Nervous golf moments lead to serious losses


THOMAS BJORN in the 2003 British Open led Ben Curtis by three strokes with four holes to play, but disaster struck on the last four holes where he dropped five shots and effectively lost the major.

Tom Watson at the 2009 British Open hit one of the worst putts ever seen at the worst possible moment – when he needed a par on the last hole to win. Watson missed that short par putt on the 72nd hole with a truly terrible stroke.

It was more like a dancing move than a golf motion. Watson then played poorly in the playoff and lost the Claret Jug to Stewart Cink. Rory McIlroy at the 2011 Masters began the final round with a four-stroke lead. But he fell apart beginning on the 10th tee, eventually finishing with an 80 to drop to 15th place.

The above cases are all examples of golfing professionals who have crumbled in moments of pressure.
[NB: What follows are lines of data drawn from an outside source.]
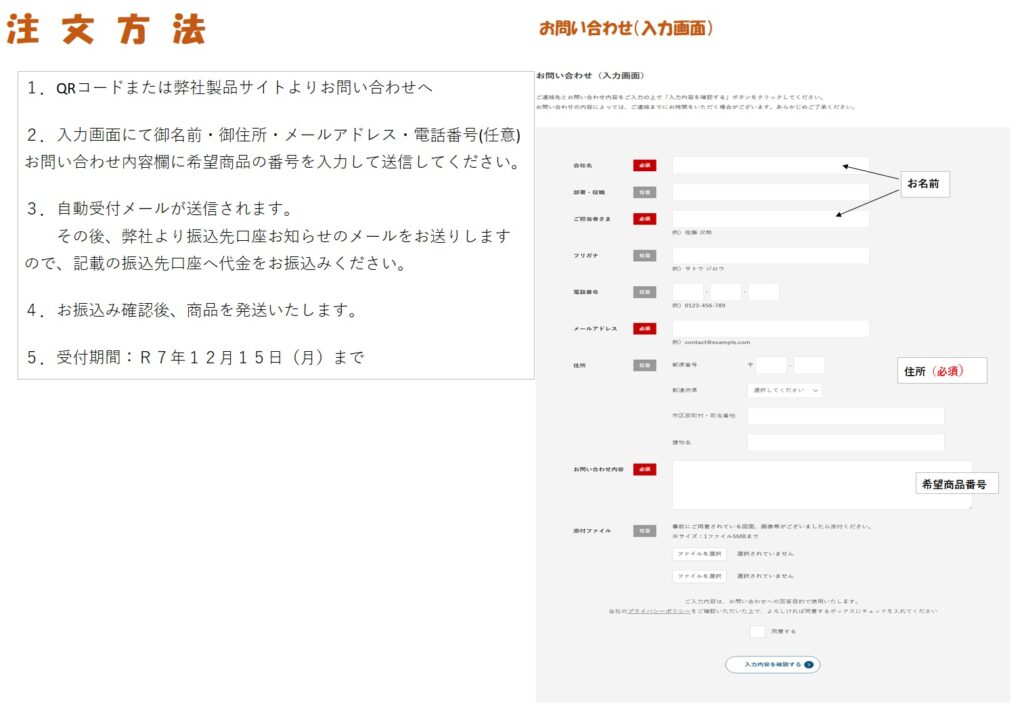The height and width of the screenshot is (707, 1024).
Task: Click the 入力内容を確認する confirm button
Action: click(x=772, y=664)
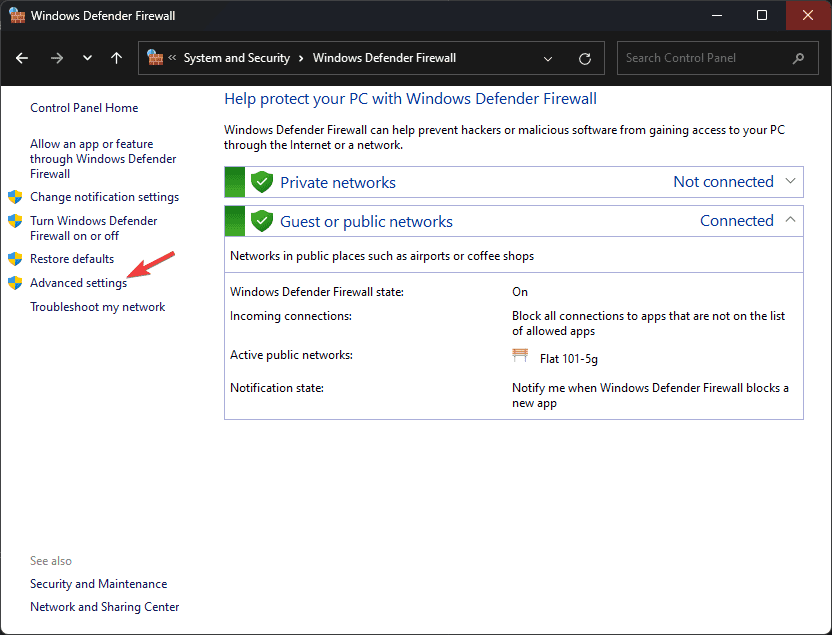Click Restore defaults link
The image size is (832, 635).
(72, 259)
All amateur golfers have experienced severe anxiety on the golf course it can be either from hitting the first tee shot when it seems as if the entire clubhouse is watching or being involved in a tough match to win the $5 bet off your friend.

As amateurs, we should take heart that even the top professional’s experience nervousness during their golfing rounds as highlighted in the examples above.

Whether you’re a 24 handicap or scratch you are likely to feel at least some nerves during your round. Regardless of skill level or on the course scenario, there will be times when you’ll require some way to calm your nerves so they don’t adversely affect your performance. Here are some tips to help you stay calm.

When you get nervous your breathing pattern changes. It’s the first thing you should check. Your breathing tells you about the level of your anxiety.

And, more important, your breathing can help you control your anxiety. When you’re nervous you take short, shallow, quick breaths.

And that’s exactly how your swing will come out, jumpy, racy and out of sync. So take smooth, rhythmic, deep breaths. It will help reduce the nervousness.

Take your time. Rushing is sometimes a natural response to pressure you want to get it over and done with. But that usually results in a quick, jerky swing and a terrible result. Slowing down, will help the body and the brain relax and will result in the player making the best decision given the situation they will be faced with.

Too often we end up focusing on the worst case scenario, having a negative attitude about yourself and the way that you see the golf course can put you into a state of anxiety. In pressure situations take a few minutes to visualise yourself succeeding at the task at hand.

Stay with positive thoughts instead of dwelling on fear thoughts. Remember the feelings and thoughts you had when you hit good shots.

This will help your body to reproduce your own balanced swing and rhythm. Lastly always remember that we play sports for enjoyment and nobody will put a gun to our head and shoot us when we fail.